[Start of Attachment]

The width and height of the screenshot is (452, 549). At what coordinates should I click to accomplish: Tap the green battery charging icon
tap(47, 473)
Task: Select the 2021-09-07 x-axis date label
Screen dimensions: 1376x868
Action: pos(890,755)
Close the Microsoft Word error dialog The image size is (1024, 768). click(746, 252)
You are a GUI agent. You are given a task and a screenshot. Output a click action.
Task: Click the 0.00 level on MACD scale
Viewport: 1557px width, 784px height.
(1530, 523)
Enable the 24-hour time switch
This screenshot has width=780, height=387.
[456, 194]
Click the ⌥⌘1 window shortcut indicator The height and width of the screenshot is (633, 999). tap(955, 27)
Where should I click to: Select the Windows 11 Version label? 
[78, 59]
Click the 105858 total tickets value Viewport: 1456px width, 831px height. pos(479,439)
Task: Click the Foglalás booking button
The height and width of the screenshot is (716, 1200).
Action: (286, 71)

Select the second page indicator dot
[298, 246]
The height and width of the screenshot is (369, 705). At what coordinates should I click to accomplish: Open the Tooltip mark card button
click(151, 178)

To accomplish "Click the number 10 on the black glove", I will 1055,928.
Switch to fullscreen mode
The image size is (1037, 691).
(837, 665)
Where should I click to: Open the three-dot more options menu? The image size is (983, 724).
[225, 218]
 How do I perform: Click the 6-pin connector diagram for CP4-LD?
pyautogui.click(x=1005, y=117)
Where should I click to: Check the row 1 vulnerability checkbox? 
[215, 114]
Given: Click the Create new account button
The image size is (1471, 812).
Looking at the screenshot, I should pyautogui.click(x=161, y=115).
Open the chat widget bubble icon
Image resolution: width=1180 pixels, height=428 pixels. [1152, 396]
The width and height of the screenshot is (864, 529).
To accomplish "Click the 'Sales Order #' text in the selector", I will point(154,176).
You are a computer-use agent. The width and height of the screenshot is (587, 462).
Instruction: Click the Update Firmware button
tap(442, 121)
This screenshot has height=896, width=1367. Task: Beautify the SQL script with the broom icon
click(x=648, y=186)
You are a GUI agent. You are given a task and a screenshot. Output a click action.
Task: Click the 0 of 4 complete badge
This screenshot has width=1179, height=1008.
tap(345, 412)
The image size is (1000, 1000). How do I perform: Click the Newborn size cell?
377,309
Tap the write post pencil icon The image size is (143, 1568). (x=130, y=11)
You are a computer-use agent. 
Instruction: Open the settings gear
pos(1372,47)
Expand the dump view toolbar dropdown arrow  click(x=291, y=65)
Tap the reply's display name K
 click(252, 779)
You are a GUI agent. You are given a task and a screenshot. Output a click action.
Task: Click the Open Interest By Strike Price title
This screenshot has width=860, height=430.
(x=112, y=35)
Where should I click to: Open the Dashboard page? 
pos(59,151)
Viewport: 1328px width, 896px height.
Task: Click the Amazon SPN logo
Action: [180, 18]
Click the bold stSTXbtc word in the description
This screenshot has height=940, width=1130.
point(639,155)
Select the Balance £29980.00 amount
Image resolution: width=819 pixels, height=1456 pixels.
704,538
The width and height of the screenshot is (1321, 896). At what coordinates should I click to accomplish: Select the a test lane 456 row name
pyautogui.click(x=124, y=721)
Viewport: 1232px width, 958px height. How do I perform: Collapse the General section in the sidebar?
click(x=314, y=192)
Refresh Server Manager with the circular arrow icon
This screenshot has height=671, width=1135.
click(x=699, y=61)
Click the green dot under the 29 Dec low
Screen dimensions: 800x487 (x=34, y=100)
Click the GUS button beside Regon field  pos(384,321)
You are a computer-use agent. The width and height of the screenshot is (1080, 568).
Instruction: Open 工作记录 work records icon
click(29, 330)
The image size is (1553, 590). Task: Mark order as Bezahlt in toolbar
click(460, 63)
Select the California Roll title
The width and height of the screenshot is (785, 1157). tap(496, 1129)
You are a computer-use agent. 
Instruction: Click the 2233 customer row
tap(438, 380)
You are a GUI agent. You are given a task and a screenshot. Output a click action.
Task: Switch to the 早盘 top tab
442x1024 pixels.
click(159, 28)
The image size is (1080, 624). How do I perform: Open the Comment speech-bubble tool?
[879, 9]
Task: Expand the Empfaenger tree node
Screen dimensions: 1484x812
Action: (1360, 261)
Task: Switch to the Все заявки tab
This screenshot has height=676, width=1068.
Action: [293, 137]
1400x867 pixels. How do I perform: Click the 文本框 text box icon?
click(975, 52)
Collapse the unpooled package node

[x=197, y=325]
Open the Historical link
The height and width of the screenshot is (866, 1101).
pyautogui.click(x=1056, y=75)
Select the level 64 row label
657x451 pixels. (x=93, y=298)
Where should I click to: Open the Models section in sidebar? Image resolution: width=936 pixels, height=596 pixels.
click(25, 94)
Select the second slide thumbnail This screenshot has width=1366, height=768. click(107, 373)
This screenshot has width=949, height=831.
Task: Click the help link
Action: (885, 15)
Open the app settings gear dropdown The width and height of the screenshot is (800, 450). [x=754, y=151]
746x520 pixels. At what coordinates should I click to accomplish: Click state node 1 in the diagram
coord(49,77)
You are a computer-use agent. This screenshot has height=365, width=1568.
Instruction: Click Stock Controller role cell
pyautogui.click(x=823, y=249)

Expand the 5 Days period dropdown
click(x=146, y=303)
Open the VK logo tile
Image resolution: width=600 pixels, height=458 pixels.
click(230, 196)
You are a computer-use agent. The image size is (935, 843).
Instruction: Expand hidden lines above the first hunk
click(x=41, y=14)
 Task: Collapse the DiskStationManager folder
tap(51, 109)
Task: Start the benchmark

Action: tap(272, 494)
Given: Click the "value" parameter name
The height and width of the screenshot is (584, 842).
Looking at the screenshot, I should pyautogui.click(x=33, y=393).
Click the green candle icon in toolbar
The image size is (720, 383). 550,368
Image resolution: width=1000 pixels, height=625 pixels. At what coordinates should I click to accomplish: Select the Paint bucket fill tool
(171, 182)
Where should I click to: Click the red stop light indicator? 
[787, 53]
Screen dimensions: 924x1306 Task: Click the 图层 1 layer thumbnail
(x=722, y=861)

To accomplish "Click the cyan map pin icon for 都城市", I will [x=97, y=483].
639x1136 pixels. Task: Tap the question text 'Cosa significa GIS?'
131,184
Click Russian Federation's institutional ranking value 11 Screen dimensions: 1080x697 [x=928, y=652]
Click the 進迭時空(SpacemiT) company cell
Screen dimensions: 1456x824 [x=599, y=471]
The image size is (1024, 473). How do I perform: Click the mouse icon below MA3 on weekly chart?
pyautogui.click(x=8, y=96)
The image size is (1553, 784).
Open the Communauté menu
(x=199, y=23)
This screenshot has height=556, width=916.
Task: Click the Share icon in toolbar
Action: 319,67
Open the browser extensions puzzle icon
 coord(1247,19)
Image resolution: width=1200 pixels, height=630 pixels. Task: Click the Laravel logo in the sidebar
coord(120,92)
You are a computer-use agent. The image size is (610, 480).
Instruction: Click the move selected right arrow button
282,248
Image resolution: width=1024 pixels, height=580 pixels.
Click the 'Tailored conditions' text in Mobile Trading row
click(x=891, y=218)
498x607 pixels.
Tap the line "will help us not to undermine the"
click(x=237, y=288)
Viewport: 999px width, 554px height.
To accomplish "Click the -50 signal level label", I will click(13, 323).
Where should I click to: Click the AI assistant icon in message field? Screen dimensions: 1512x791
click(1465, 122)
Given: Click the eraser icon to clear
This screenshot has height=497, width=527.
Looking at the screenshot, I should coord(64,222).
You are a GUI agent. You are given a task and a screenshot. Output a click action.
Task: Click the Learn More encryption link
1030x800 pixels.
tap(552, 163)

[End of Attachment]

Prompt. Copy out every line of the listing that includes the string "value".

Expected answer.
Click the 105858 total tickets value Viewport: 1456px width, 831px height. pos(479,439)
Given: Click the "value" parameter name
Click Russian Federation's institutional ranking value 11 Screen dimensions: 1080x697 [x=928, y=652]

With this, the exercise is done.